Which lines of the data below hold "will"? Copy each of them.

(Beginning of THE RECORDS)

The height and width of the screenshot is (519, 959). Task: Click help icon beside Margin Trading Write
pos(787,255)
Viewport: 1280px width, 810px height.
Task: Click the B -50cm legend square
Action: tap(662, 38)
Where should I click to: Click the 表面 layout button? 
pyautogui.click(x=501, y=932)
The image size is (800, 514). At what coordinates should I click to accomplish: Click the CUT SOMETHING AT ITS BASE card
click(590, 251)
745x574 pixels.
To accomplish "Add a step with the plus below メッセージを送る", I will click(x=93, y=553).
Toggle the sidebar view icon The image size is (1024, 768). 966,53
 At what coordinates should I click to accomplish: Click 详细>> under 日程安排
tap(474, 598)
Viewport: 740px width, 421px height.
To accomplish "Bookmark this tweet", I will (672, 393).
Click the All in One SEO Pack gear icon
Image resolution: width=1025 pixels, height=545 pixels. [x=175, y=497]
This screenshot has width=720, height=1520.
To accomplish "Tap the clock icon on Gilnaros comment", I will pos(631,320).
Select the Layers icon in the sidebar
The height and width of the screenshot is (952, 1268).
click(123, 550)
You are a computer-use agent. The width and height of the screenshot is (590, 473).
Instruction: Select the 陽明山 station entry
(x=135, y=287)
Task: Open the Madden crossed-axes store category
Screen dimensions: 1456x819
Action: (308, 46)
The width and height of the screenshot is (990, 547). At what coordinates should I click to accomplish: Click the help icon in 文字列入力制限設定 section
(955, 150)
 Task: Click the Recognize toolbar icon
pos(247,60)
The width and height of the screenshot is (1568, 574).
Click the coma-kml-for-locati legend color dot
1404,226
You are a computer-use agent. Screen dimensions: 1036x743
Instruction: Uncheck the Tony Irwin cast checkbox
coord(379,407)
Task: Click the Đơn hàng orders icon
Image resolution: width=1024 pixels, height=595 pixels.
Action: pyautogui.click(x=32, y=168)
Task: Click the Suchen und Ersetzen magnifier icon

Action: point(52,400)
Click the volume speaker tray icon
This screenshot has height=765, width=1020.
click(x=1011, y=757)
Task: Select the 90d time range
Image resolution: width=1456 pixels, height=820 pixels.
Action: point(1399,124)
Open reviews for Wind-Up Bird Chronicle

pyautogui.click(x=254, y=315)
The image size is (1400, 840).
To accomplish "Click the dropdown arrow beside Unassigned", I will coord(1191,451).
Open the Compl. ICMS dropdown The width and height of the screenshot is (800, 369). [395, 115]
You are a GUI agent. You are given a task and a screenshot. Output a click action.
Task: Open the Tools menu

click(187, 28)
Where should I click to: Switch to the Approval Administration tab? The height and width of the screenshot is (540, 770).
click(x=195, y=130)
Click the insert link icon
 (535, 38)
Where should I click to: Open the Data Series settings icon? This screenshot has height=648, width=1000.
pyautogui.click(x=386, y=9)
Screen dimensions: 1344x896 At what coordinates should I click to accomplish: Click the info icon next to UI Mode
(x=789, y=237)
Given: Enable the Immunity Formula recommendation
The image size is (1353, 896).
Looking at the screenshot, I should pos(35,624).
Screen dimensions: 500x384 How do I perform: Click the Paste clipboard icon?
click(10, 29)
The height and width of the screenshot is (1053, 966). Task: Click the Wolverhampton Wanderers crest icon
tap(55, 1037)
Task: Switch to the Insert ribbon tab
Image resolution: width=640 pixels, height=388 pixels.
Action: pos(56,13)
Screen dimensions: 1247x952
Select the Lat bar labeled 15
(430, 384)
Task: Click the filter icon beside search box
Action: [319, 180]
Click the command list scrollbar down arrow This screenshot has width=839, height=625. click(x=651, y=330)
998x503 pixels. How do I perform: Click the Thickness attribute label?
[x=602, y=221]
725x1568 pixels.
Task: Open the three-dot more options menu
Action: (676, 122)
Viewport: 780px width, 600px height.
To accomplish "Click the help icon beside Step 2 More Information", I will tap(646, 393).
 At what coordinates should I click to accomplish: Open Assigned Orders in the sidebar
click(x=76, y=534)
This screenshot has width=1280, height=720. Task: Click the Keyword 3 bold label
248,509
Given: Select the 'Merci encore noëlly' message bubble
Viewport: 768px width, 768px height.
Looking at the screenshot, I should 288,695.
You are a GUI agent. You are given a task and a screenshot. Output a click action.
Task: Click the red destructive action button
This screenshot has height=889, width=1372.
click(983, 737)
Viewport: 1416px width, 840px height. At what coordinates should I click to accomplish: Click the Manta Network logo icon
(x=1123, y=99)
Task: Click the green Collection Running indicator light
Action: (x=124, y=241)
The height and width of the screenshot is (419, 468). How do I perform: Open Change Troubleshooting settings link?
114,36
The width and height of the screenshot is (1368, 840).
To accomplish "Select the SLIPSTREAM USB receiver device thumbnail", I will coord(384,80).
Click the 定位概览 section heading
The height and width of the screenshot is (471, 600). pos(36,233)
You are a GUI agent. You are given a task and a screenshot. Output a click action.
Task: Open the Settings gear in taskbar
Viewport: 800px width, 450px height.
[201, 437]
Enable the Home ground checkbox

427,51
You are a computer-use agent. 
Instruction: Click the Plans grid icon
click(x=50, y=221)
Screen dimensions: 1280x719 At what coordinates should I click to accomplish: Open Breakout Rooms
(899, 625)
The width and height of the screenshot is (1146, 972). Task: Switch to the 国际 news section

(End of THE RECORDS)

■ **ANSWER FOR THIS EXERCISE**
To accomplish "Add a step with the plus below メッセージを送る", I will click(x=93, y=553).
To accomplish "Bookmark this tweet", I will (672, 393).
To accomplish "Tap the clock icon on Gilnaros comment", I will pos(631,320).
To accomplish "Click the dropdown arrow beside Unassigned", I will coord(1191,451).
To accomplish "Click the help icon beside Step 2 More Information", I will tap(646, 393).
To accomplish "Select the SLIPSTREAM USB receiver device thumbnail", I will coord(384,80).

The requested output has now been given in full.